Though he now is age 90, Greenberg continues to fight
Standing on principle may be partly generational. Mr. Greenberg is one of a dwindling number of “the Greatest Generation,” as Tom Brokaw called World War II veterans who grew up during the Depression and fought “because it was the right thing to do.” Mr. Greenberg spent much of his childhood on a small farm in an impoverished area of the Catskills near Liberty, N.Y. His father died when he was 6, and his mother worked as a manicurist. At age 17, he dropped out of high school and lied about his age to enlist in the Army, where he learned “discipline, focus and loyalty,” Mr. Brokaw wrote in his 1998 best seller.

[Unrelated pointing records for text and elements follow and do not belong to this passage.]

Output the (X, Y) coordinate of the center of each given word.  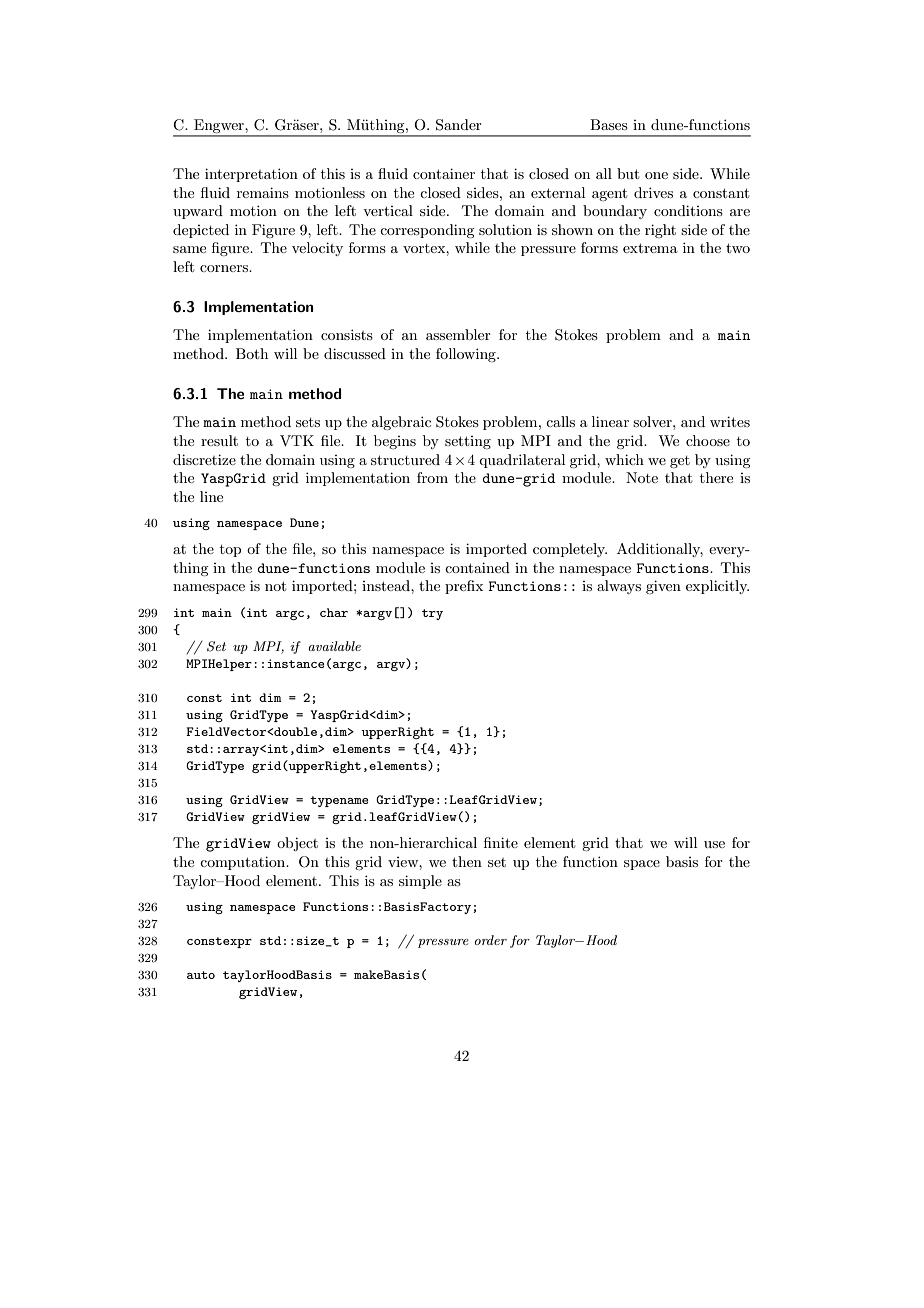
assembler (458, 334)
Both (252, 353)
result (219, 440)
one (656, 175)
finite (501, 842)
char (334, 612)
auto (201, 975)
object (297, 844)
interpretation (251, 175)
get (680, 462)
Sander (459, 125)
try (432, 614)
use (714, 844)
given (663, 587)
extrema (650, 248)
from (432, 477)
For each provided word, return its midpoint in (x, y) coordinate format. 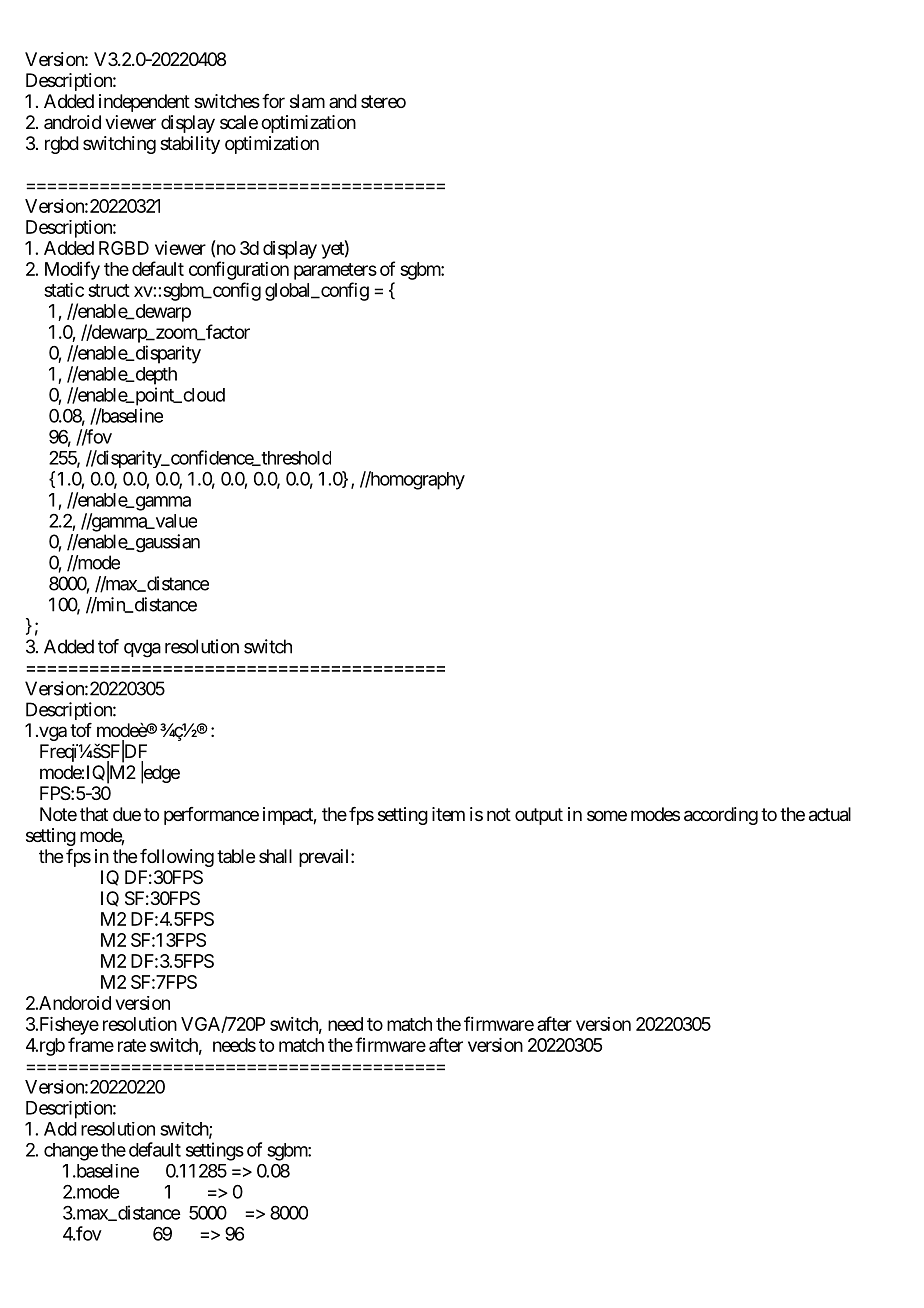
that (94, 814)
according (721, 816)
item (448, 814)
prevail (325, 858)
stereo (383, 101)
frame (91, 1044)
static (64, 290)
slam (307, 101)
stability (190, 145)
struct (109, 290)
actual (830, 814)
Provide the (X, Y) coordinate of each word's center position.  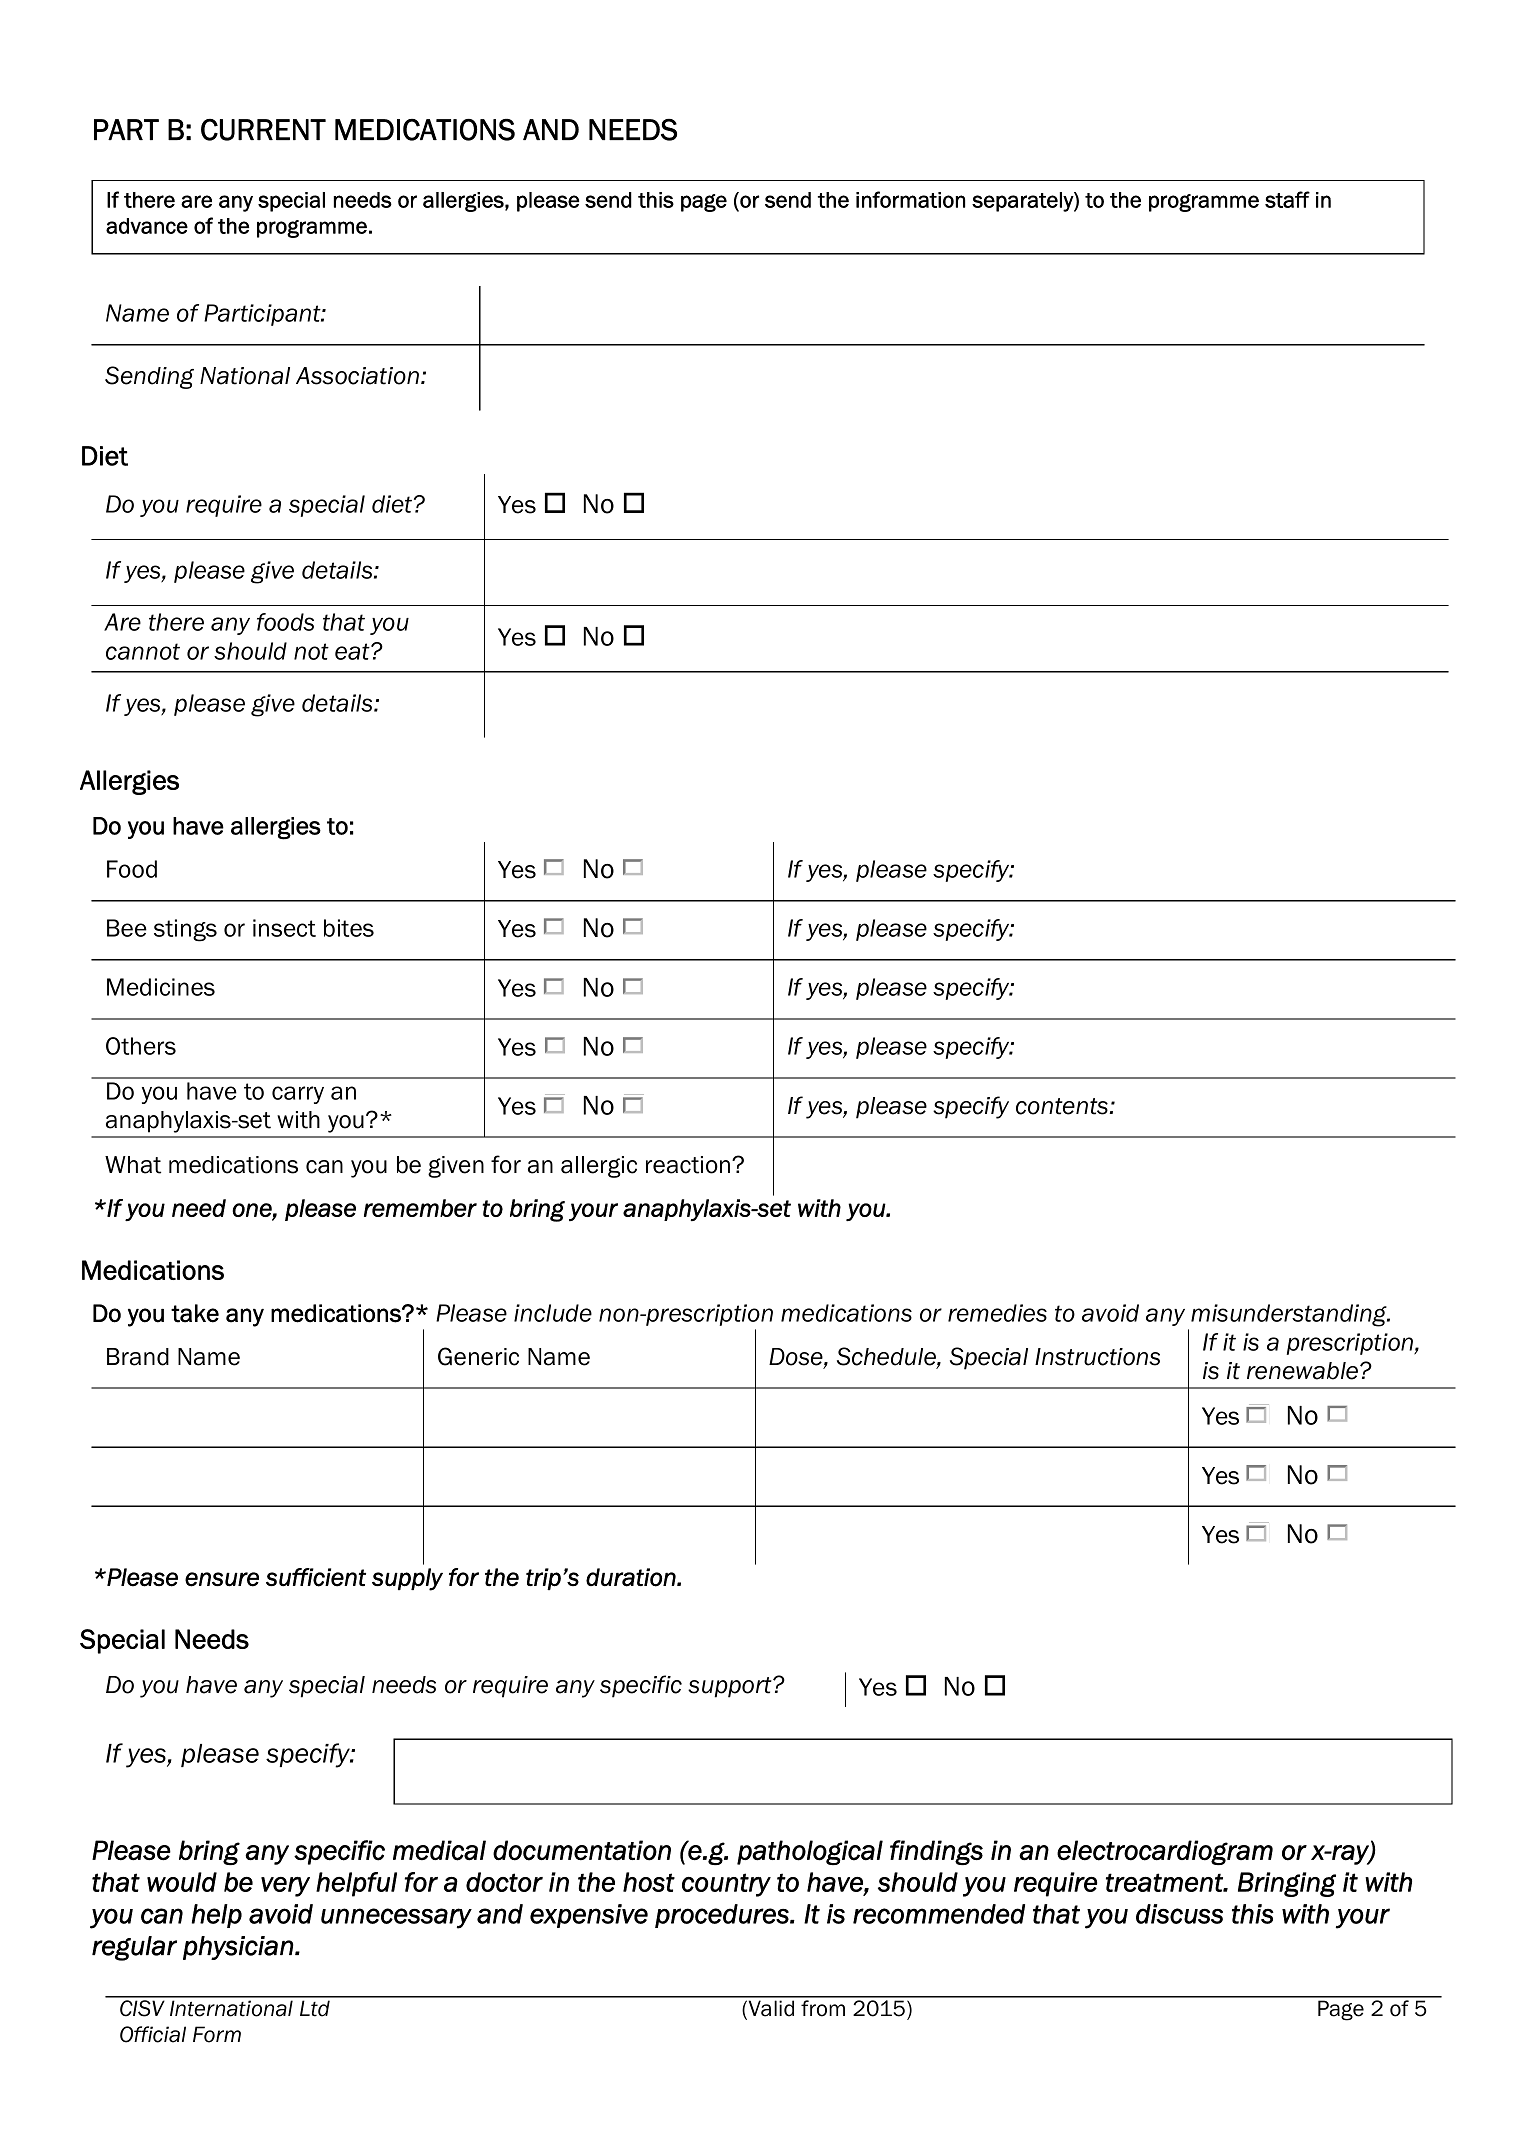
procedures (723, 1916)
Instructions (1097, 1357)
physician (238, 1948)
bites (349, 928)
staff (1287, 199)
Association (357, 376)
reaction (689, 1165)
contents (1063, 1106)
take (195, 1313)
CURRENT (263, 130)
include (553, 1313)
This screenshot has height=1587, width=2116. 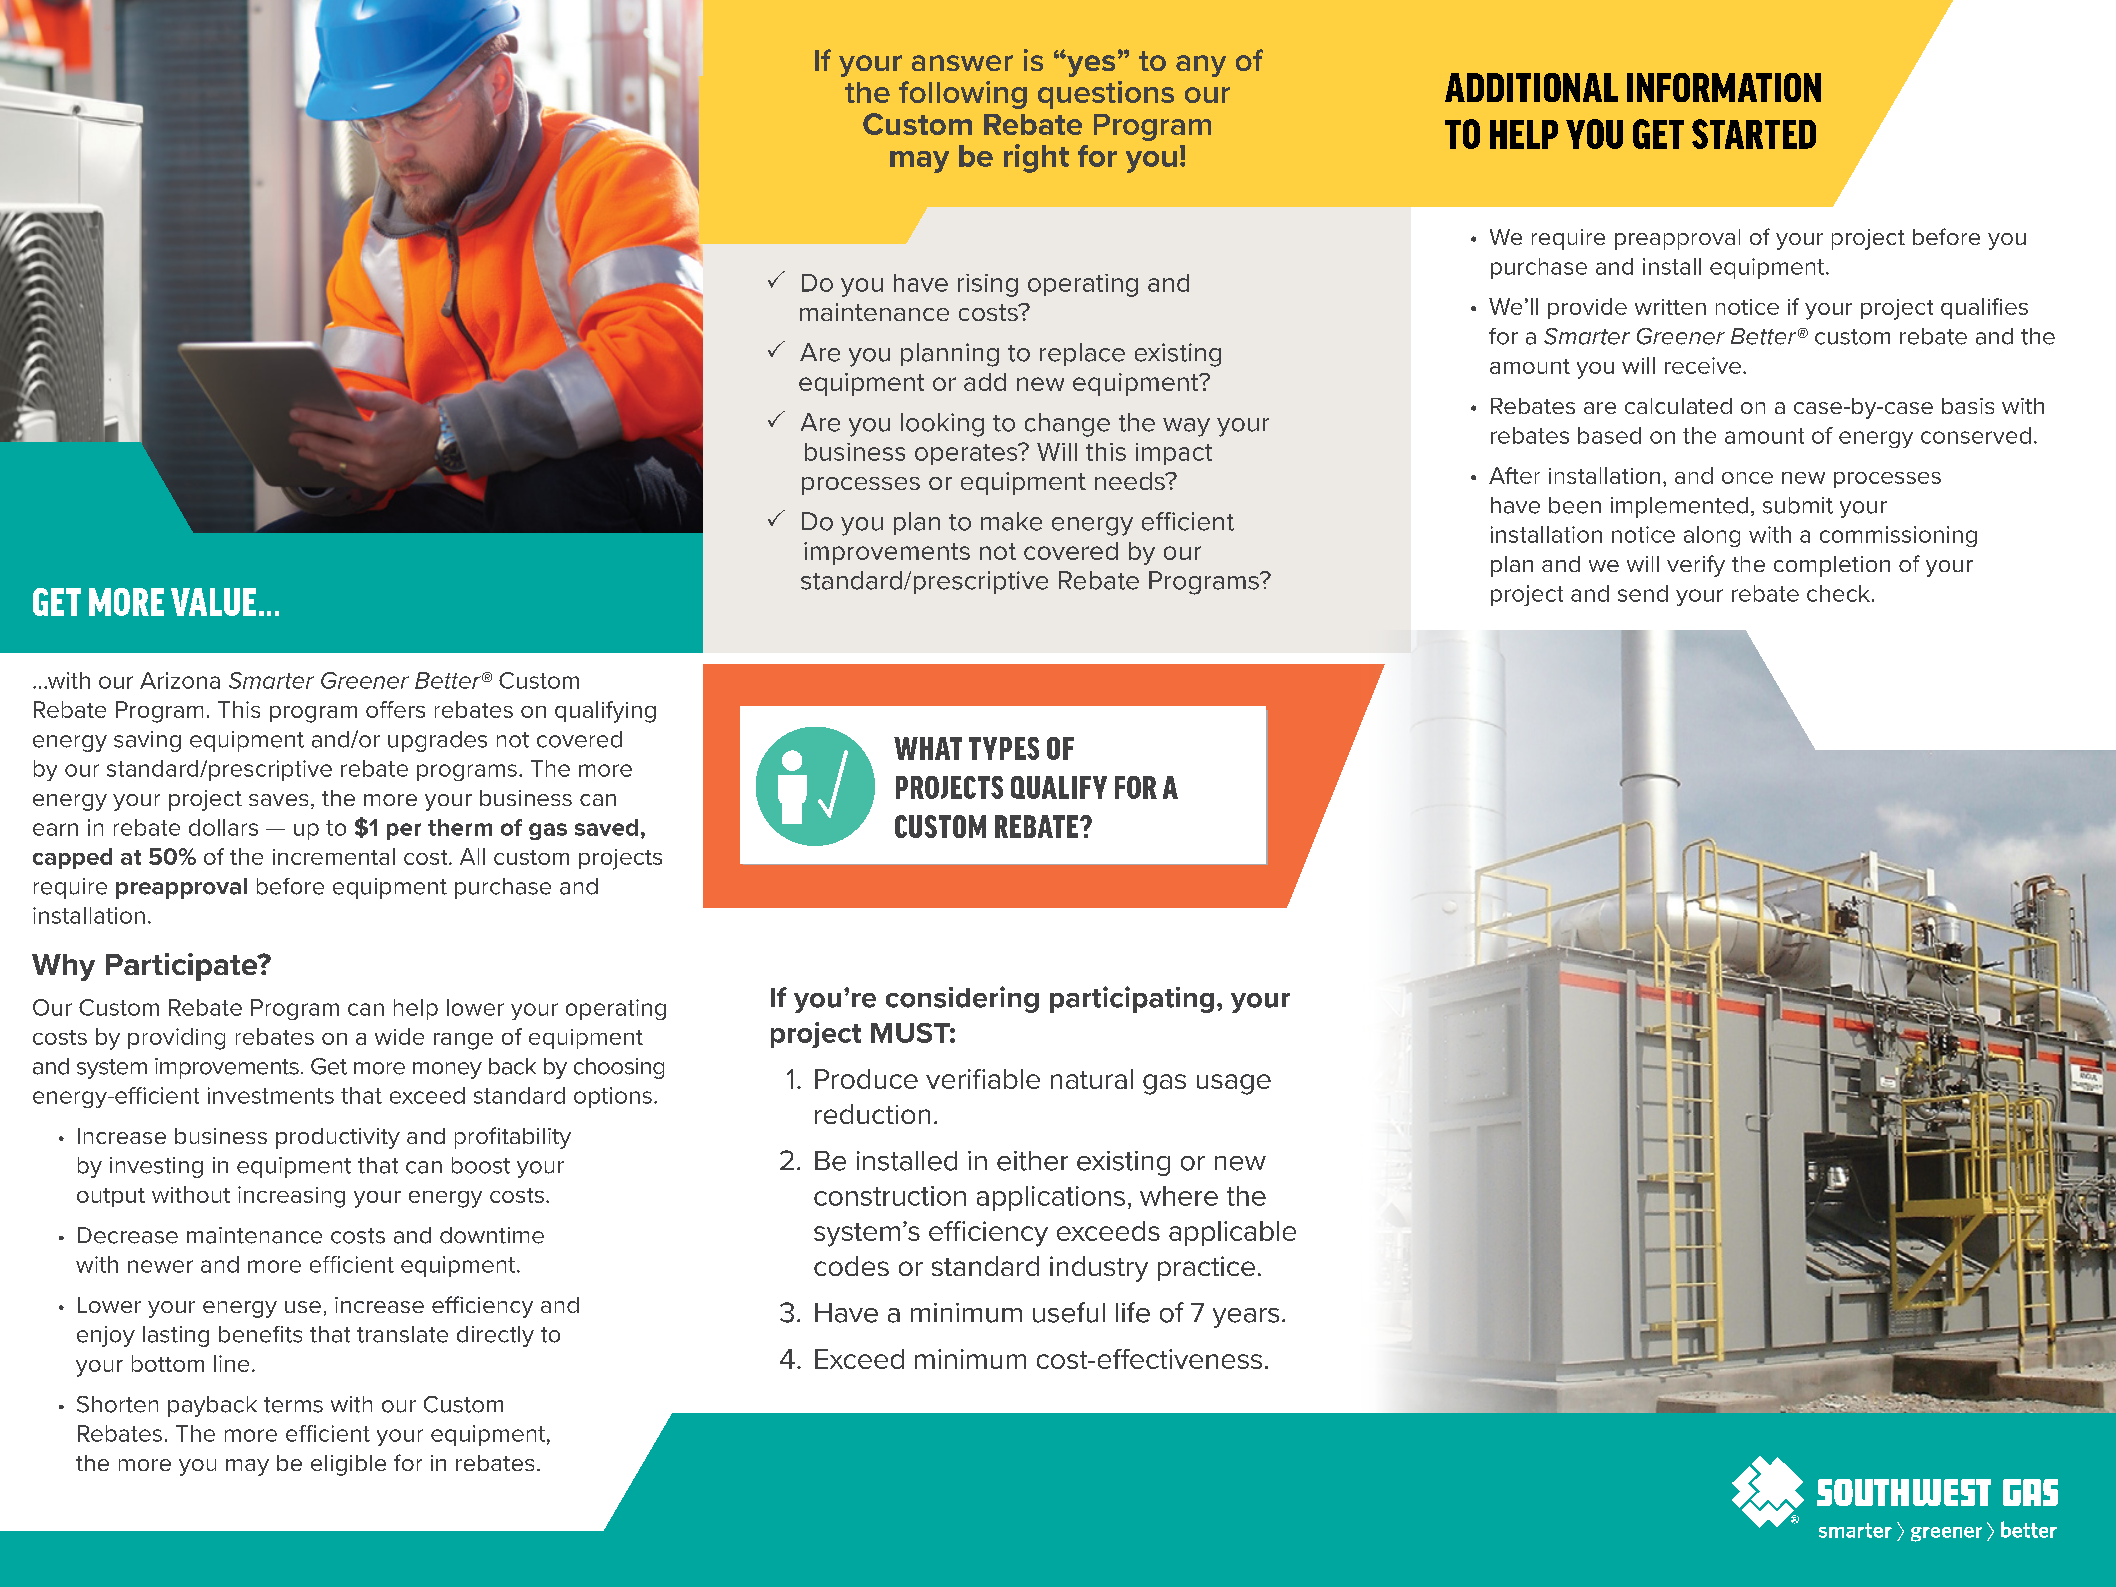 What do you see at coordinates (1069, 1312) in the screenshot?
I see `useful` at bounding box center [1069, 1312].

The ongoing trial has the bizzarre aspect that the AG’s office is trying to use Greenberg’s military service against him by claiming that the military precision with which he ran the company made him culpable for the acts of underlings. The Wall Street Journal reports:
The first weeks of Hank Greenberg’s trial suggest that, 11 years after then-New York Attorney General Eliot Spitzer cried fraud and drove Mr. Greenberg out as CEO of AIG, prosecutors are still struggling to make a case.The New York Attorney General’s office has been overruled on efforts to introduce hearsay evidence, as well as material irrelevant to the case. Prosecutors also struck out when they tried to have a lay witness offer opinions, a legal privilege reserved for experts. Without direct evidence that Mr. Greenberg committed fraud or told anyone to do so, the prosecution is attempting to make a circumstantial case that he was a control freak who therefore must have been responsible if anything improper occurred.To buttress this narrative, the AG’s office has pointed to excerpts from a corporate memoir Mr. Greenberg co-authored in 2013. “Many of AIG’s senior managers were former U.S. military officers,” Mr. Greenberg and Lawrence Cunningham wrote. “The command-and-control hierarchy of military discipline, loyalty, and organization became part of AIG’s culture. Managers and employees assumed that corporate directives would be followed.”What a destructive precedent it would set if courts decide that running a disciplined organization counts as evidence of complicity in allegedly illegal acts, whereas lax management is a liability shield on the assumption that weak executives don’t recognize wrongdoing.
In the course of the non-jury trial, the following sequence revealed that Greenberg remembers the precise date on which he visited Europe over 70 years ago:
The court: I have one question or a couple of questions to ask Mr. Greenberg. You said you visited Europe from England. Was that in 1944?The witness: Yes.The court: Do you recall the month?The witness: June.The court: You wouldn’t recall the day; would you?The witness: 1944, June 6th.
That would be D-Day.
The Journal notes:
A note to the youngsters prosecuting Mr. Greenberg: That was D-Day. We’re guessing that the young staff sergeant who landed on Omaha Beach never dreamed that his military service would be used 72 years later as evidence against him. He probably had other things on his mind.